Ethnoarchaeology of pottery: style and technology boundaries in southeast Botswana
Thebe, Phenyo Churchill
The notion that ceramic styles mark ethnic and linguistic groups is problematic. The notion perceives cultures as geographically discrete with distinct material and cultural traits. Research in the 1960s has demonstrated that social boundaries are a product of interaction and not isolation. Ethnoarchaeological research in the 1970s and 1980s adopted information exchange and social interaction models to understand stylistic boundaries. These studies show that material culture style does not always mark ethnic or linguistic boundaries and may not be prominent if there is no competition for resources.

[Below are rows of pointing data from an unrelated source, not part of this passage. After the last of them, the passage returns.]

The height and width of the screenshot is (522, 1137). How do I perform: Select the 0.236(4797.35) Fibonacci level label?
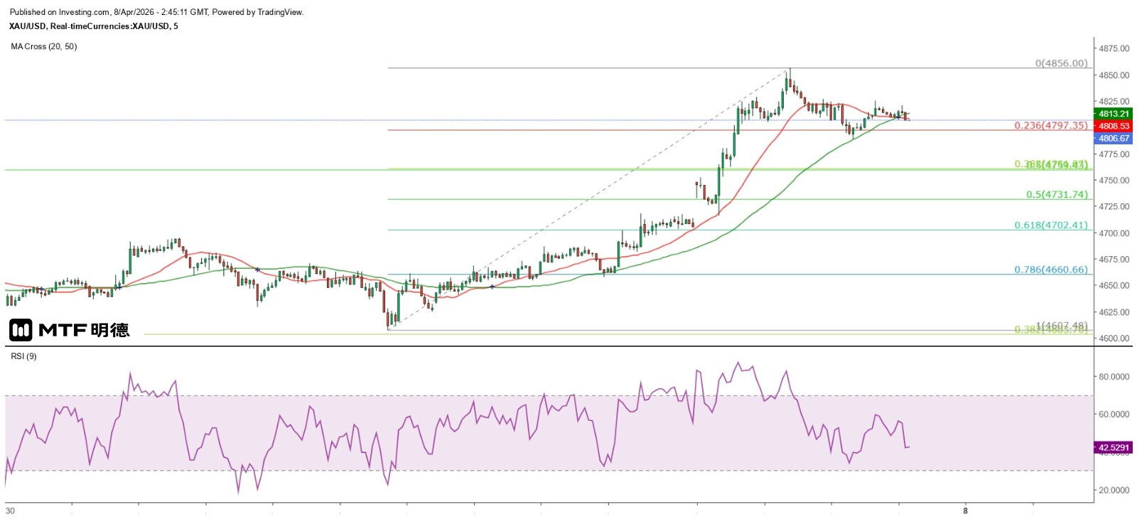click(x=1050, y=125)
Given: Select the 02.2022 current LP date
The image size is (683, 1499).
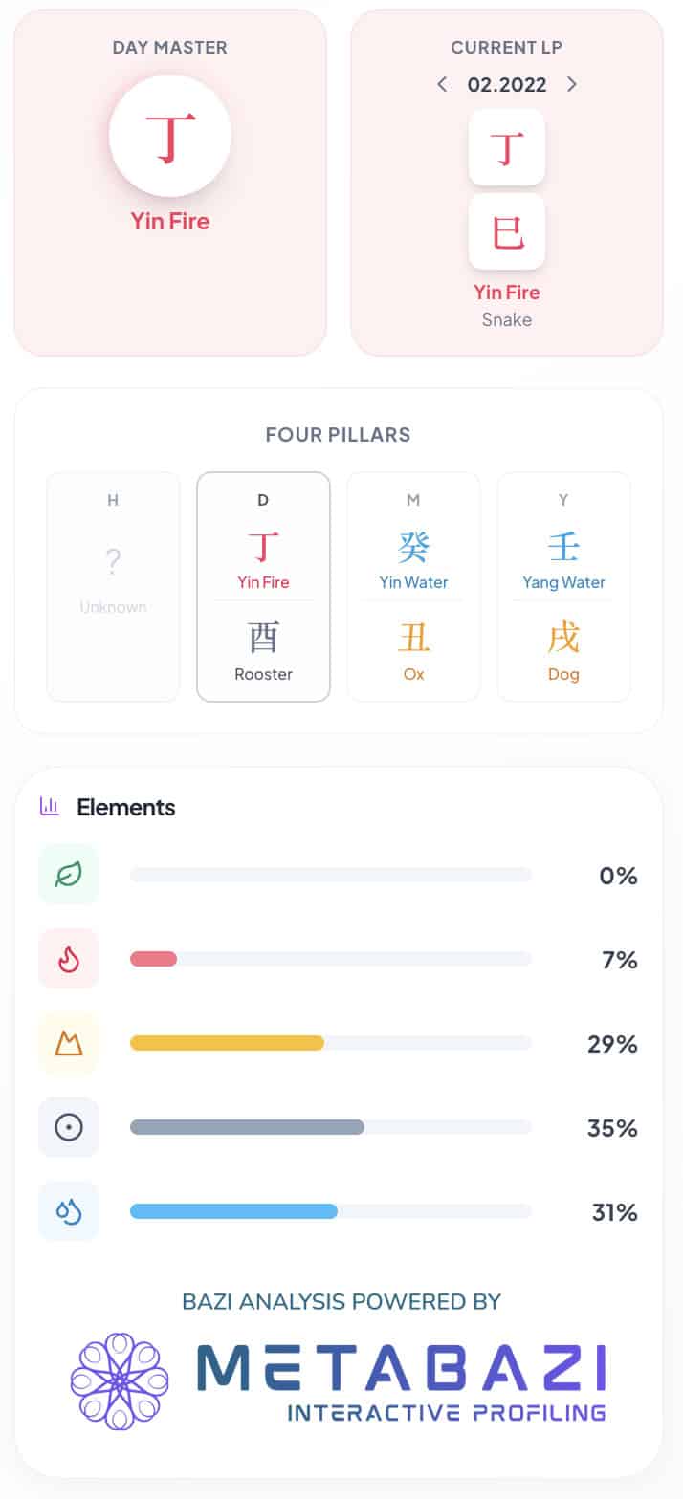Looking at the screenshot, I should tap(507, 84).
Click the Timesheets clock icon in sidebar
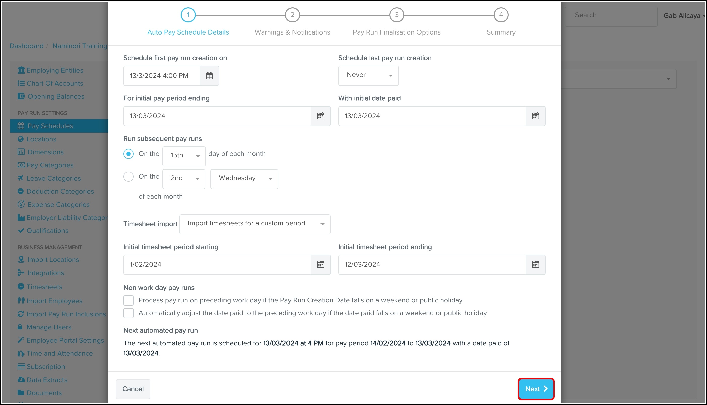Image resolution: width=707 pixels, height=405 pixels. (x=21, y=287)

Depending on a number of factors, style variations in material culture may mark the style of an individual, a community of practice or social identity. Other factors are also relevant; the matter is complex. To investigate this complexity, an ethnoarchaeological study was launched to study the products of 41 contemporary potters affiliated with different social, political and linguistic groups in south-eastern Botswana. This study demonstrates that variations in different parts of the process of manufacturing ceramics can mark different kinds of social boundaries. Clay sourcing strategies in south-eastern Botswana today show that the choice in the selection of potting clay is principally dictated by distance to the source. In contrast, in the forming and shaping of pots, boundaries are influenced more by teacher-learner networks than ethnic group and geographic location. Decoration styles also show strong association to learning networks. Geographic location is more influential in determining techniques of firing pots. Here, ―community of practice‖ and mobility of potters present significant stylistic and technological boundaries. The chaîne opératoire of living pottery traditions may assist in the interpretation of pottery in the Iron Age of southern Africa, however, the connection between the past and present is complex.
A thesis submitted to the Faculty of Science, University of the Witwatersrand, Johannesburg, in fulfilment of the requirements for the degree of Doctor of Philosophy. 22 March 2017.